Risso’s are perhaps the most obscure-looking dolphin that we see, in that they look quite different from the others. Their bodies have lots of scarring and their heads are quite different from the beaked head of the bottlenose and common dolphins. Their large dorsals can be spotted from a distance and they can be very acrobatic, but they can be shy too. They are a large species and grow to nearly the same size as the bottlenose dolphins – just shy of 4m long. It’s only in the last couple of years, we have had more sightings of them around Coll & Tiree, as for many years we had no sightings whatsoever with them being more well know around Lewis. They are better known for inhabiting deeper water where they dive to the depths to hunt. Our sightings of them during the summer have been in shallower water, and they are usually in large pods.

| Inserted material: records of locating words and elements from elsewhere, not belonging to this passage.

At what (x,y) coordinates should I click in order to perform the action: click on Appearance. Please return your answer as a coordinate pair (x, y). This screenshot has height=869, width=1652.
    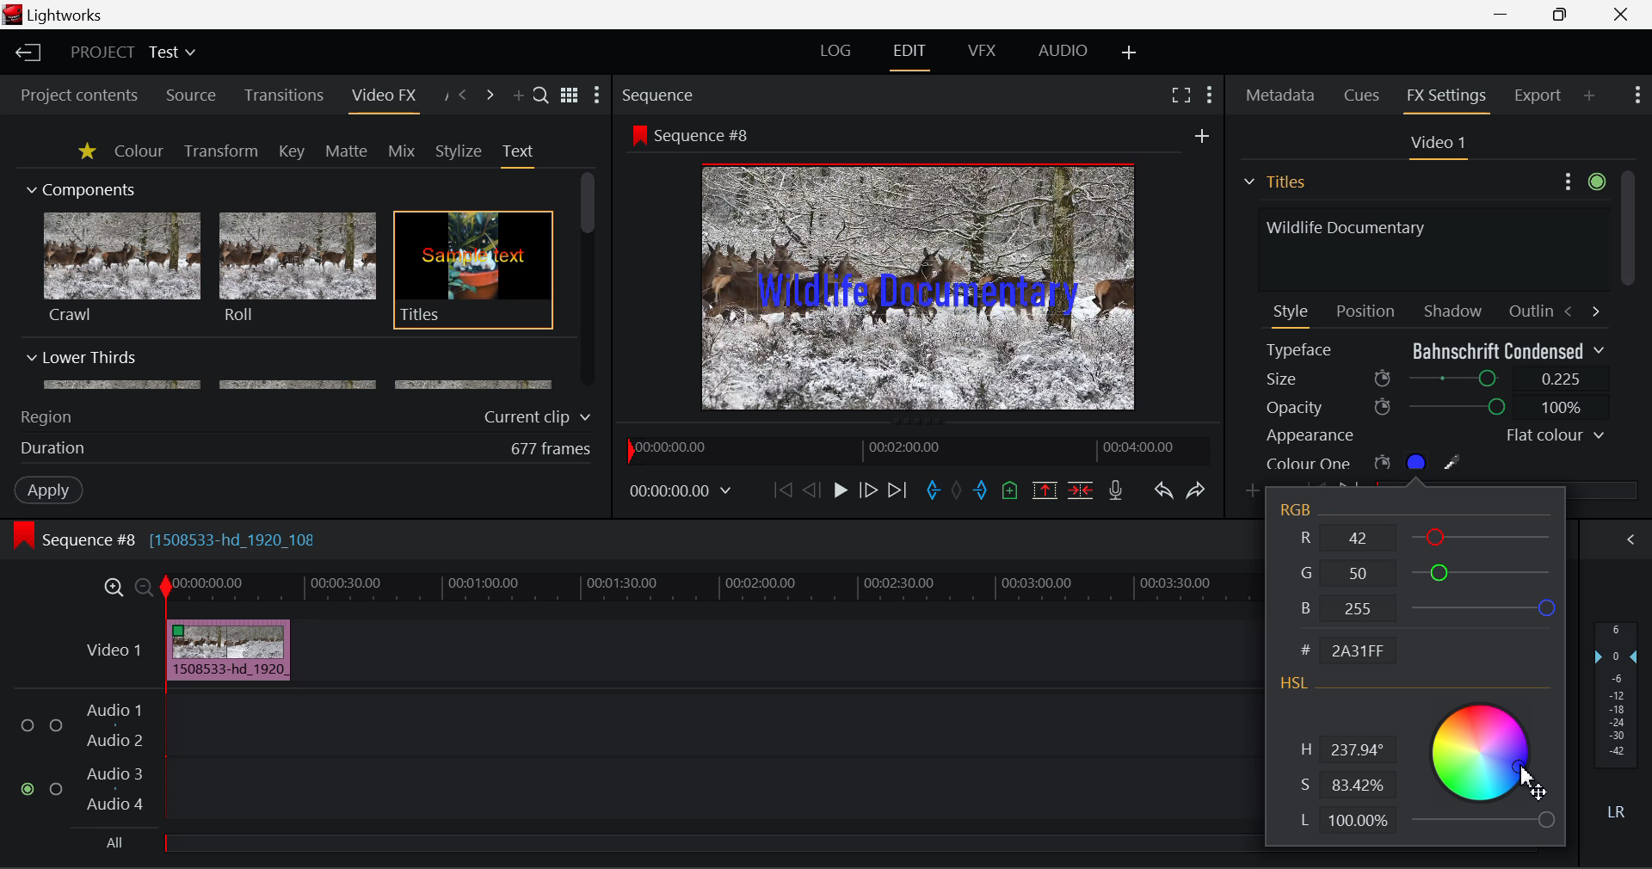
    Looking at the image, I should click on (1433, 435).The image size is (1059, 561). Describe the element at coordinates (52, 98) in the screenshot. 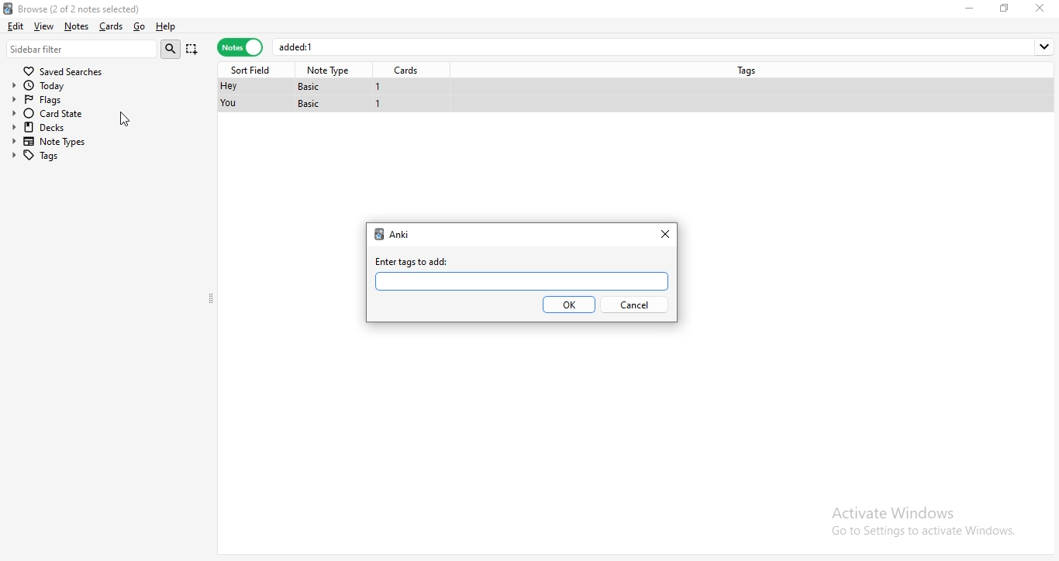

I see `flags` at that location.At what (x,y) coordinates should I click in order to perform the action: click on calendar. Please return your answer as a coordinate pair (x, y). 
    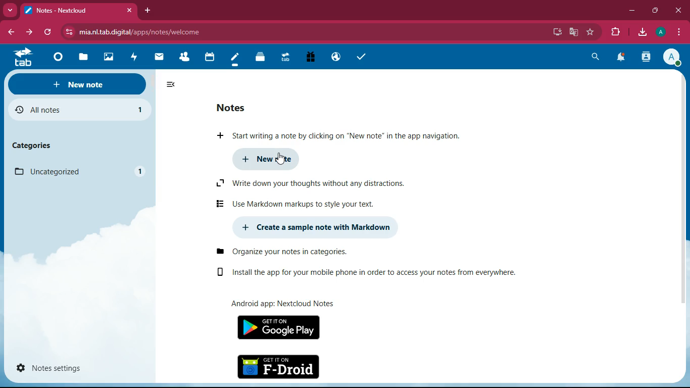
    Looking at the image, I should click on (212, 57).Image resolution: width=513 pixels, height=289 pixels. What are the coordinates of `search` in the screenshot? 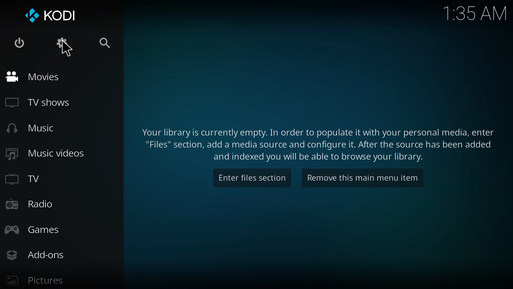 It's located at (103, 42).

Because five just isn’t enough, here are a couple of extra very rare sightings, wo incredible species to see! 

Humpback Whale

It does seem a shame to leave them out of the main list as they are super awesome animals! But they are seen so rarely by us around the Inner Hebrides, then it’s only fair they shouldn’t be in the top 5. Humpbacks do come past the west coast on their migrations, and we would most likely encounter them out in the islands. However, the rare times we’ve seen them have been around the Oban coast, once when one ended up in the marina where we keep out boats, the other time just off Kerrera! Thankfully on both occasions, they made their way out to sea unharmed! We have since had two incredible sightings of humpback whales in the Hebrides, putting on amazing displays of feeding behaviour, a really lucky day for those on board.